Sur la radiation de l’affaire pour défaut d’exécution
L’instance ayant été introduite devant le tribunal par assignations le 20 mars 2019, les dispositions applicables sont celles de l’ancien article 526 du code de procédure civile, rédigé dans les mêmes termes que l’article 524 du même code applicable aux instances introduites depuis le 1er janvier 2020, qui précise que lorsque l’exécution provisoire est de droit ou a été ordonnée, le conseiller de la mise en état peut, en cas d’appel, décider, à la demande de l’intimé et après avoir recueilli les observations des parties, la radiation du rôle de l’affaire lorsque l’appelant ne justifie pas avoir exécuté la décision frappée d’appel ou avoir procédé à la consignation autorisée dans les conditions prévues à l’article 521, à moins qu’il lui apparaisse que l’exécution serait de nature à entraîner des conséquences manifestement excessives ou que l’appelant est dans l’impossibilité d’exécuter la décision.
Mme [Y] et M. [X] ne visent aucun texte applicable dans l’hypothèse d’une opposition contre un arrêt, le texte dont ils se prévalent n’ouvrant la faculté de prononcer la radiation que dans le cas d’un appel.
En conséquence, ils seront déboutés de leur demande.
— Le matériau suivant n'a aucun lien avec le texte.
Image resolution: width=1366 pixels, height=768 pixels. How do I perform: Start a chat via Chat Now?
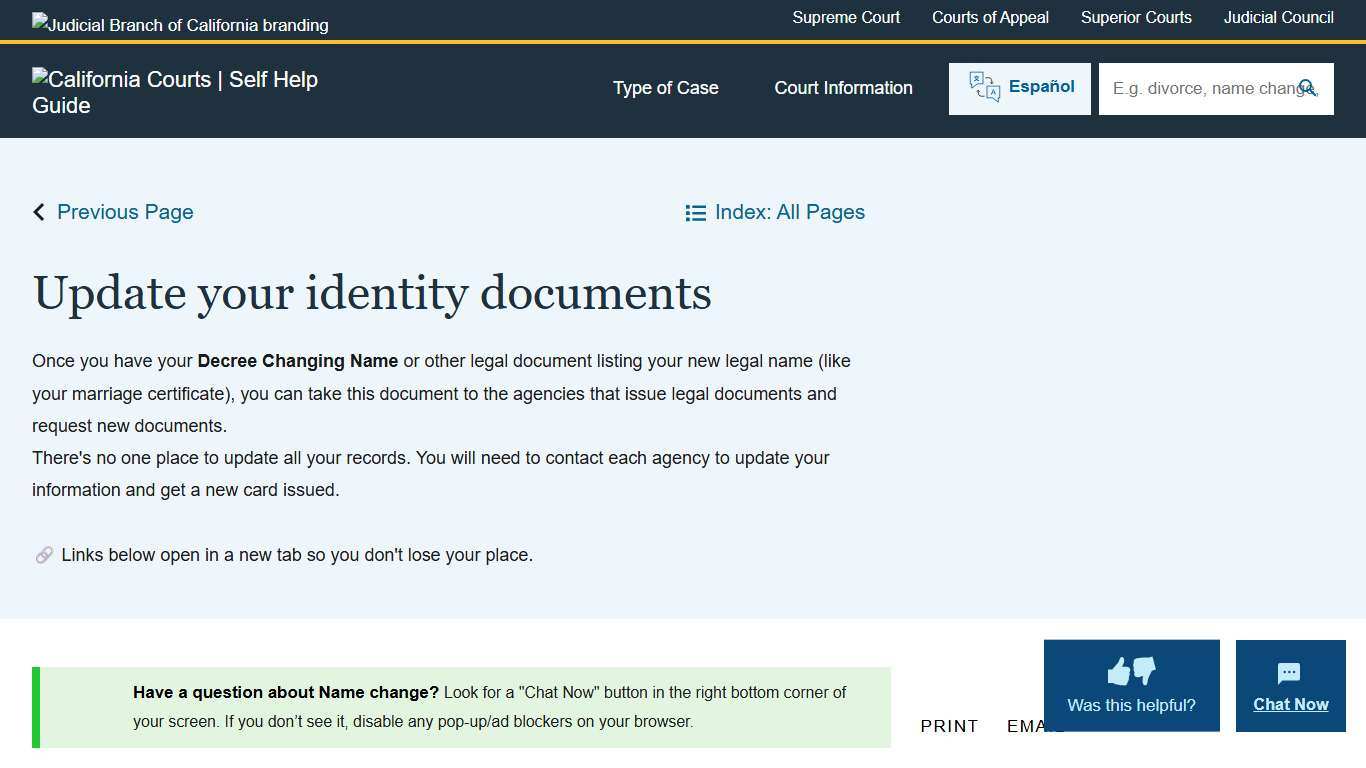pos(1290,704)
Sur la consignation des sommes dues
L’article 521 du code de procédure civile précise que la partie condamnée au paiement de sommes autres que des aliments, des rentes indemnitaires ou des provisions peut éviter que l’exécution provisoire soit poursuivie en consignant, sur autorisation du juge, les espèces ou les valeurs suffisantes pour garantir, en principal, intérêts et frais, le montant de la condamnation.
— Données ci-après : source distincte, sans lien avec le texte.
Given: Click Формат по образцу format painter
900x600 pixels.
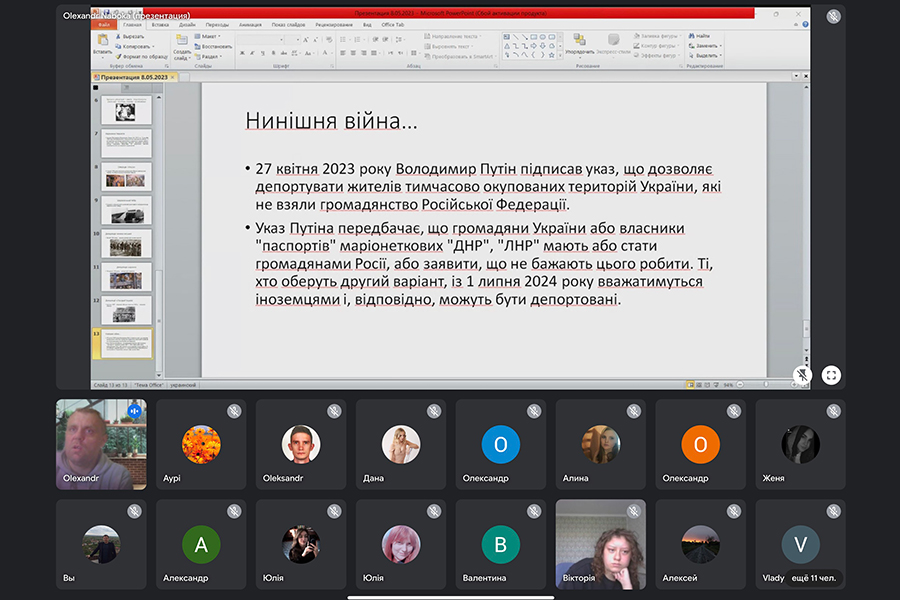Looking at the screenshot, I should click(140, 56).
En l’espèce, l’arrêt contesté dans le cadre de l’opposition a été signifié à Mme [B] le 10 mai 2023 et à M. [B] le 2 août 2023 selon les dispositions de l’article 687-1 du code de procédure civile. Le caractère exécutoire de la décision n’est pas contesté par les opposants.
Ces derniers ne vivent pas en France et ne disposent pas de biens saisissables en France. S’ils font valoir notamment que des mesures d’exécution sont possibles en Espagne, il n’en reste pas moins qu’elles imposent une connaissance suffisante des biens meubles et immeubles des débiteurs pour entreprendre des procédures.
Le montant des condamnations correspondent à :
— la somme de 180 000 euros au titre de la restitution du prix de vente,
— la somme de 83 877,88 euros au titre du préjudice matériel,
— la somme de 3 000 euros au titre du préjudice moral,
— la somme de 10 000 euros au titre des frais irrépétibles de première instance et d’appel soit un total en principal de 276 877,88 euros.
Mme et M. [B] s’abstiennent de produire toute information sur leur situation financière et patrimoniale en Espagne. Ils n’offrent aucune garantie, ne serait-ce que partielle, quant à l’exécution de l’arrêt critiqué qui ne sera le cas échéant anéanti que lorsque la cour aura statué sur ce point.
Au regard de l’importance des condamnations prononcées, il convient en conséquence d’ordonner la consignation par chacun des opposants de la somme de 100 000 euros avant le 5 juin 2024, sur le compte Carpa du bâtonnier de l’ordre des avocats de [Localité 8], sous peine de radiation de l’affaire.
Sur les frais de procédure
Les dépens suivront le sort des dépens de l’instance au fond. Il n’y a pas lieu dès lors de faire application des dispositions de l’article 700 du code de procédure civile.
PAR CES MOTIFS,
statuant par ordonnance contradictoire, mise à disposition au greffe,
Rejette la demande relative à la caducité de la déclaration d’appel du 15 octobre 2021 formée par Mme [S] [Y] et M. [U] [X],
Rejette la demande de radiation de l’affaire du rôle de la cour formée par Mme [S] [Y] et M. [U] [X],
Ordonne la consignation par chacun des opposants, Mme [F] [B] épouse [L] d’une part, M. [Z] [B] d’autre part, de la somme de 100 000 euros sur le compte Carpa du bâtonnier de l’ordre des avocats, soit en un seul versement soit par versements échelonnés, avant le 5 juin 2024, sous peine de radiation de l’affaire dès l’échéance fixée,
Déboute les parties de leur demande au titre de l’article 700 du code de procédure civile,
Décide que les dépens de l’incident suivront le sort des dépens de l’instance au fond.